Creating a digital archive of hitherto-marginalised materials in the early days of the South Asian internet was ambitious but also appropriate. Arguing for open source databases in Archiving Popular Visual Culture in South Asia, Saeed praises digital platforms’ interactivity and flexibility, allowing the public to hone in on details, run specific searches, do comparative analyses and access the archive without requiring literacy. At a more ideological level, he frames them not just as repositories, but as public commons: “Since the source (and the consumers) of bazaar art and popular images is public, the archive also needed to work in the spirit of open access, not only in exhibiting but also in acquiring the material… It is in such cases that digital copying and online archiving helps make these artworks open access for everyone – and return them to the public, where they belong.”

Throughout the 20th century, while institutional collections privileged “high” fine art, mass-produced and mass-consumed or “popular” visual material were largely ignored. During the 1990s and 2000s in India, collecting such ephemera may have had analogues in mainstream hobbies like philately or numismatics, but the critical framework to study them was lacking. By the end of the 1990s, there was a definitive academic turn towards studying the production and consumption of images circulating “away from structured, formal viewing settings like the cinema and art gallery…in everyday life”, as visual culture theorist Nicholas Mirzoeff noted in his essay What is visual culture? (1998). In India, too, by the mid-2000s, art historians such as Jyotindra Jain, Patricia Uberoi, Kajri Jain and Christopher Pinney had begun to chart this terrain. Uberoi’s collection inaugurated Tasveer Ghar’s digital archiving project. And it was in Kajri Jain’s book Gods in the Bazaar (2007) that Paul’s credit drew the team’s attention to the latter’s collection.

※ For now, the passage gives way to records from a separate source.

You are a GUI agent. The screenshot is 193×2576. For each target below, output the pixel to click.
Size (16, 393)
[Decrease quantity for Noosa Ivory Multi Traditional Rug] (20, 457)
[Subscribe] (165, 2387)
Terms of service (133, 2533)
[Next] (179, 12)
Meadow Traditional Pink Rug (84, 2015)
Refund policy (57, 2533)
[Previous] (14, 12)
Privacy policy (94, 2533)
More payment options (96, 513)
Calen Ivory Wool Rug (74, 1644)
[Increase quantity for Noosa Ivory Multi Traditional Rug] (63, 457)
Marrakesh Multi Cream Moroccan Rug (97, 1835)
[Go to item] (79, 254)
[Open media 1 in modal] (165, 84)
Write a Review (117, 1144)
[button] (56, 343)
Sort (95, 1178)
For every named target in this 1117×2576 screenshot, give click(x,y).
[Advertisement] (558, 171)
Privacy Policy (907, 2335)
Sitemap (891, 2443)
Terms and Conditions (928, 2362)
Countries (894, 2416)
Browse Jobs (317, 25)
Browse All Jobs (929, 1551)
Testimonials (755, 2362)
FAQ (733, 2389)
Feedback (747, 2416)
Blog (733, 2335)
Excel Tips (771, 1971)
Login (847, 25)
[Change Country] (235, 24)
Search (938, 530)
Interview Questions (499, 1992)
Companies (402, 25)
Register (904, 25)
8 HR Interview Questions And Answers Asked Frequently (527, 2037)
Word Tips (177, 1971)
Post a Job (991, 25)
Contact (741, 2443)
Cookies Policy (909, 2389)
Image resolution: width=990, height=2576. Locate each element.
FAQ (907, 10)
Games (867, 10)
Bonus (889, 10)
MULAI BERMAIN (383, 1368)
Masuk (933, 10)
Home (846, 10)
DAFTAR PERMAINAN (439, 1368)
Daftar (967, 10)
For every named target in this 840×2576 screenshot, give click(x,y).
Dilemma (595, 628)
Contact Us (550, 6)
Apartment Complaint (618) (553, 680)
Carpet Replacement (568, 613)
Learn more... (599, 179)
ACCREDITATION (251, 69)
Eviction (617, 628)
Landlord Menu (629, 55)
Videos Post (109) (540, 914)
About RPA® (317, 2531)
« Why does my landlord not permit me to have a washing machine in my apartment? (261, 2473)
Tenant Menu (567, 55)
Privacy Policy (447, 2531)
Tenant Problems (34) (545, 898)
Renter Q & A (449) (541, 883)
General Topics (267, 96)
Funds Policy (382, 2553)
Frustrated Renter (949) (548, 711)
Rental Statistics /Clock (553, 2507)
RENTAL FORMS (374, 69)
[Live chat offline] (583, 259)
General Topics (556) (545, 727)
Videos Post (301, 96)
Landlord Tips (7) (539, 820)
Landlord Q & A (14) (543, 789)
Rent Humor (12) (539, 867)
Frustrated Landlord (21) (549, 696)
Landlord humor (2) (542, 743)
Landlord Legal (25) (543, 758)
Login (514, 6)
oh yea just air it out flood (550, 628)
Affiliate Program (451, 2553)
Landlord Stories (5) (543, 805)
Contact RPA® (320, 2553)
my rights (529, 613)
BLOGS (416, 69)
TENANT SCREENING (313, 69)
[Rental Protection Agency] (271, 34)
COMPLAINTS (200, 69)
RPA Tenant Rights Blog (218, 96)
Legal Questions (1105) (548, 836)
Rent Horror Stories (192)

Two decades after the Priya Paul Collection of Popular Art was made public, how might we understand its value not just as a resource for researchers but as a historiographic intervention? Paul herself is convinced of its importance: “My mother used to ask, ‘What is this junk you’re collecting?’ And I’d say, ‘One day I’ll start a museum.’ This stuff tells the story of our times, our history. From an art history point of view – you can see how styles change. From a communication perspective – you learn how messages were delivered. From a social history lens – you can talk about costumes, mores, societal change…” She paused, then added firmly: “If we didn’t preserve this, we’d be at a loss. People preserve miniatures and antiquities, but this stuff – the bazaar stuff – is trashed. It’s our cultural history. I’m glad to have had a little part in it – and to open it up for people who are interested.”



A view of Taj Mahal across Yamuna. Credit: The Priya Paul Collection of Popular Art/Heidelberg University.

Freitag offers a glowing review from the perspective of precisely those interested in the collection for what it reveals about the history of the quotidian: “Not until the advent of the large and diverse Priya Paul collection of popular visual-culture artifacts, however, have those who study the Indian subcontinent gained a real sense of the full range of formats, themes, and changes over time afforded by this kind of evidence from the past….A measure of the value of the Priya Paul collection comes from our ability, now, to think in new ways about the everyday.”

Kamayani Sharma is an independent writer, researcher and podcaster based in New Delhi. This project was made possible under the Scroll x MMF Arts Writer Grant.